- [What you have to do]:
Reproduce every item below line for line, leaving the pictures out of your answer.

[Pointing entries for documents and screenshots]
• • • • •
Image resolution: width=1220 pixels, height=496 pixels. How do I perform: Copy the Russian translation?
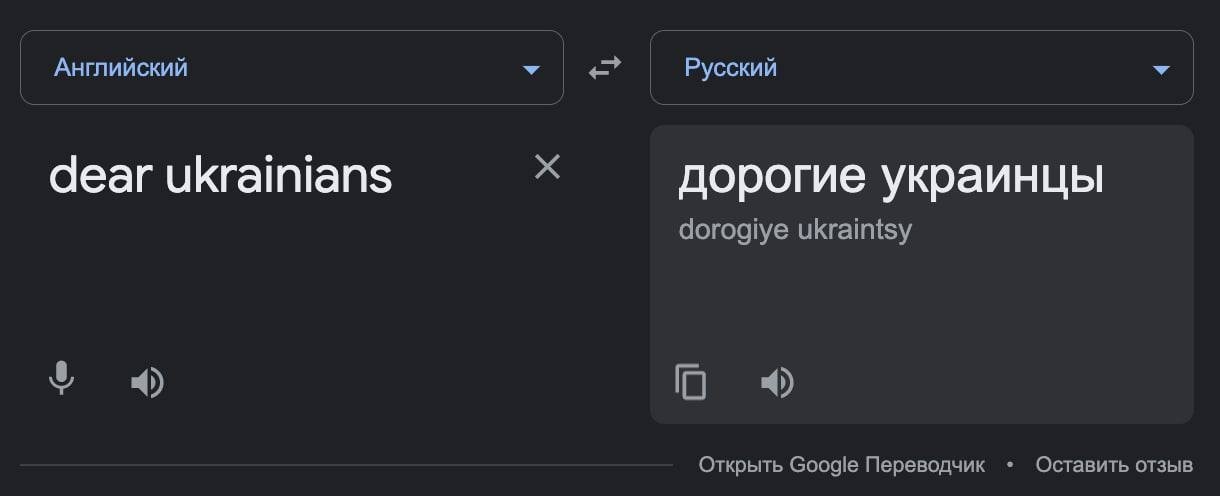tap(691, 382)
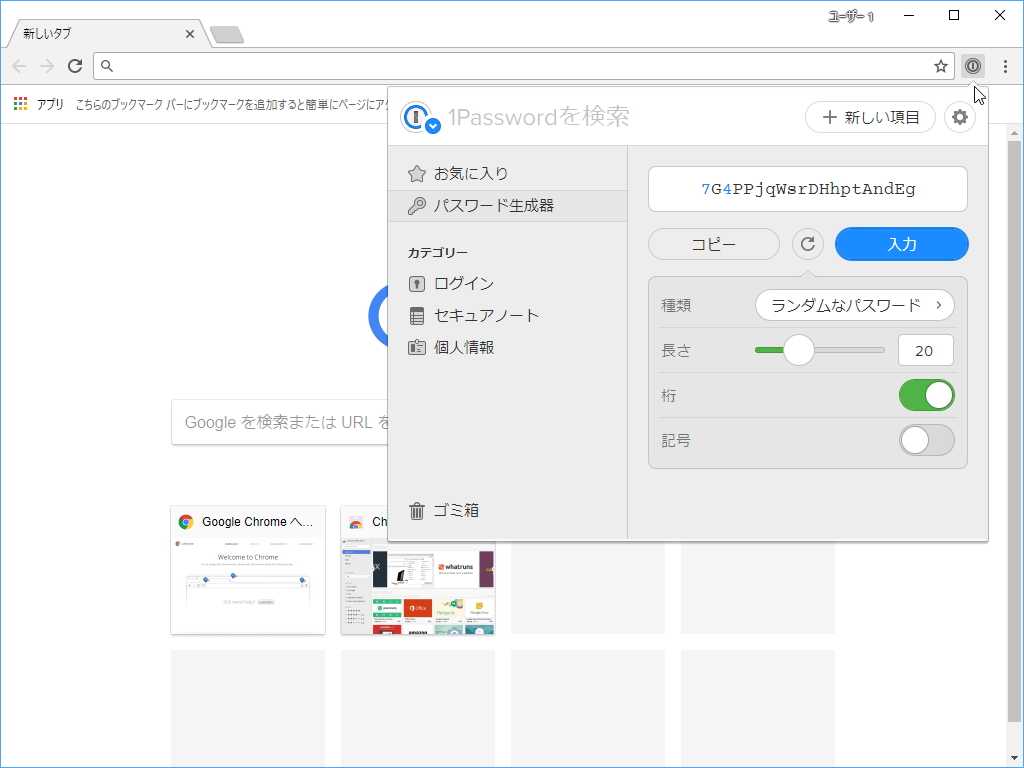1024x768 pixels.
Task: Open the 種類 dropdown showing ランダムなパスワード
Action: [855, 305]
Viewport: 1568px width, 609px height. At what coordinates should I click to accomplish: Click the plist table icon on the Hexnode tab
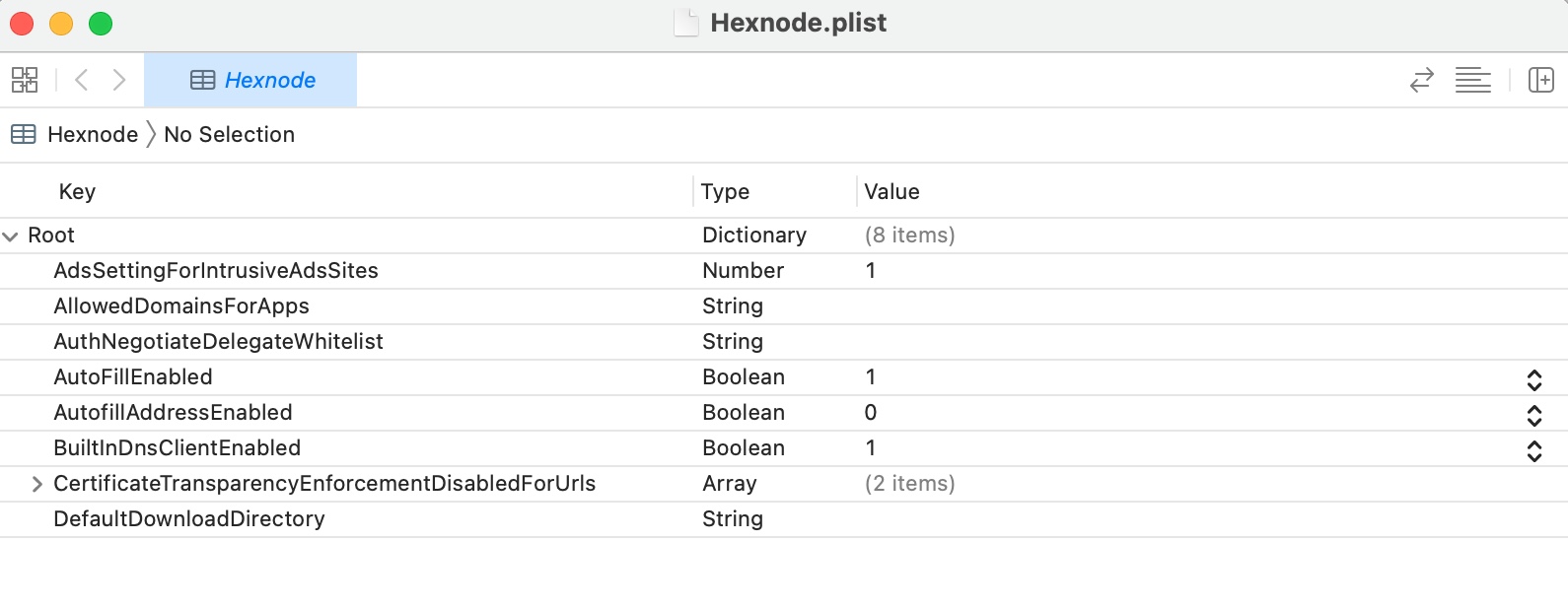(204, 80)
• • • • •
- [Solution]:
Image resolution: width=1220 pixels, height=496 pixels. How do I perform: Copy the Russian translation?
tap(691, 382)
1024x768 pixels.
Task: Open the 種類 dropdown showing ランダムなパスワード
Action: [855, 305]
Viewport: 1568px width, 609px height. At what coordinates should I click to accomplish: Click the plist table icon on the Hexnode tab
(204, 80)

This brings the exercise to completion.